Jan
15
Procédure, pragmatisme et pièges divers...

Une clause contractuelle de recours à l'expertise médicale doit être mise en jeu avant d'assigner devant le tribunal. A défaut le demandeur peut se voir opposer ...une fin de non -recevoir au visa de l'article 123 du C.P.C .

Cassation chambre commerciale 22 octobre 2012 n°11-23.864, F-D, jurisData n°2012-023963.

Dans le cas d'espèce c'est devant la Cour d'appel seulement que le défendeur soulève la fin de non-recevoir car celle-ci peut-être soulevée à n'importe qu'elle hauteur de la procédure. Reste que l'article 123, comme le relève très justement le Professeur PERROT dans son commentaire d'arrêt publié dans la revue PROCEDURES de ce mois de janvier page 14, a été rédigé à une époque où les contrat ne prévoyait pas de clause de conciliation ou d'expertise. Il est loisible de s'étonner qu'une partie puisse ne pas être considérée comme ayant renoncé au bénéfice de la clause pour avoir conclu au fond sans l'invoquer. A défaut la prime faite du défendeur ne fait pas grandir la loyauté des débats...Et alors ? Elle n'est pas présumée avoir renoncé pour autant au bénéfice de la clause....Je le note.

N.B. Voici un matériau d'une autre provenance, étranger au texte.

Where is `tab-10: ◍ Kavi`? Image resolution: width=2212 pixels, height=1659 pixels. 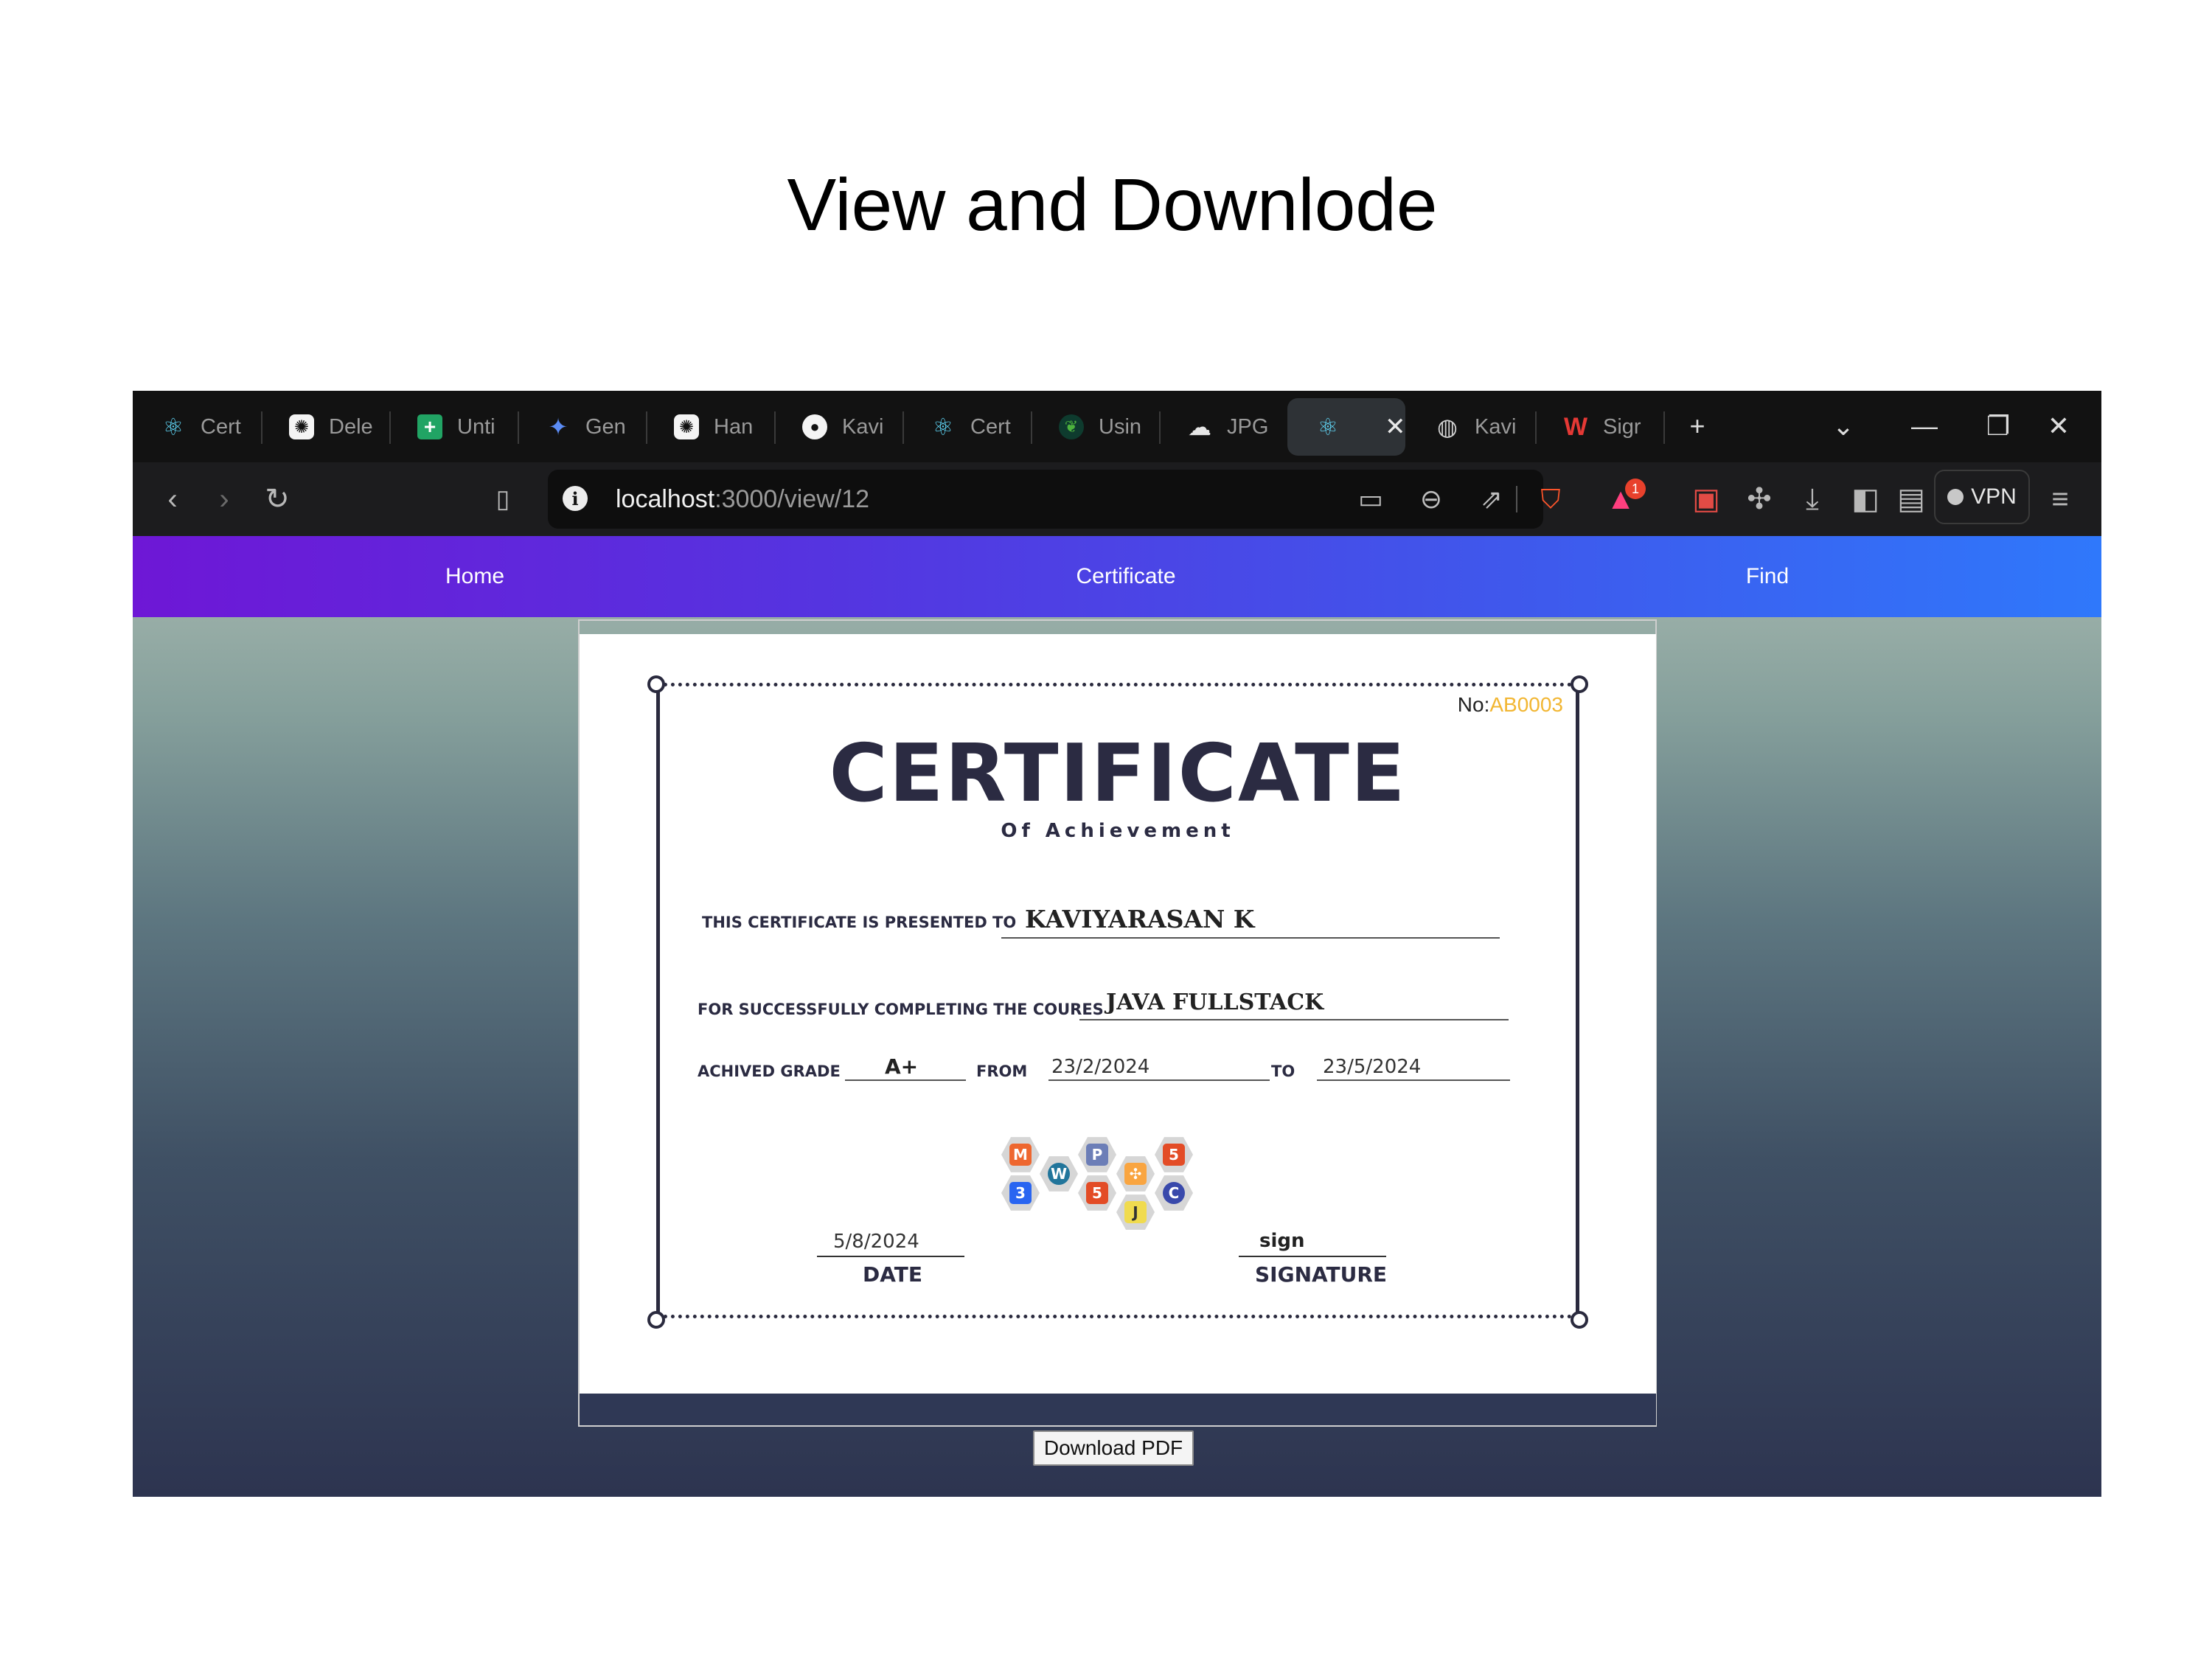
tab-10: ◍ Kavi is located at coordinates (1470, 427).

Lorsque la loi ne fixe pas de délai de comparution les dispositions des articles 643 et 645 du CPC qui ont pour objet d'augmenter un tel délai ne peut pas s'appliquer. Même auteur, même revue page 15.

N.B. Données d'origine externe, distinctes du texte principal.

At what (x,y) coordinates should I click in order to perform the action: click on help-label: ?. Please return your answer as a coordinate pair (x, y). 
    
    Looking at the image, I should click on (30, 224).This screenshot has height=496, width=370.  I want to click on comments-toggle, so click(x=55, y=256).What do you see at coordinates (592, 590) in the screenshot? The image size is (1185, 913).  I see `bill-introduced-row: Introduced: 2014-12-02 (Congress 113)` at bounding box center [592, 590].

Il s'agissait dans le cas d'espèce de convoquer après dépôt d'une requête en rectification d'erreur matérielle (article 462 du CPC) une partie ayant son domicile au Canada. D'accord pour dire que la poste est fiable, et qu'il existe des fax des mails et que le défendeur peut se faire représenter. Il y a aussi une principe selon lequel le tribunal doit s'assurer que la partie convoquée ou assignée à eu le temps matériel de comparaître , le tribunal ayant toute latitude pour fixer par ailleurs le délai qu'il entend. Rappelons que l'absence de délai légal ne fait pas disparaître les difficultés liées à la distance. En plus ici il s'agissait de voir rectifier un jugement ancien de quatre ans. Cassation 2ième Ch. Civile 18 octobre 2012, n°11-24.807, F-P+B, JurisData n°2012023353.

Un jugement est rendu par défaut. Il se périme après six mois de délai s'il n'a pas été signifié( article 478 du CPC) Le défendeur finit par faire appel sans doute pour se prémunir de toute difficulté...erreur, la Cour de Cassation estime que l'appel fait présumé, tiens donc, la renonciation de l'appelant à se prévaloir des dispositions précisant que passé le délai en question le jugement est non avenu. Cassation 2ième Chambre Civile 15 novembre 2012 N°11-20.024, F-D, JurisData n°2012-029126.

Donc vous êtes présumé ou pas selon...

Sachons grâce à la cour de cassation que le défendeur est recevable à faire appel d'un jugement périmé. Quelle époque formidable. Question : Si l'appelant ne conclut pas dans les deux mois, son appel est irrecevable. Le jugement non avenu est-il toujours périmé ? "Logiquement, ce serait cohérent" on peut croire que oui...mais la cour de cassation n'a pas encore répondu.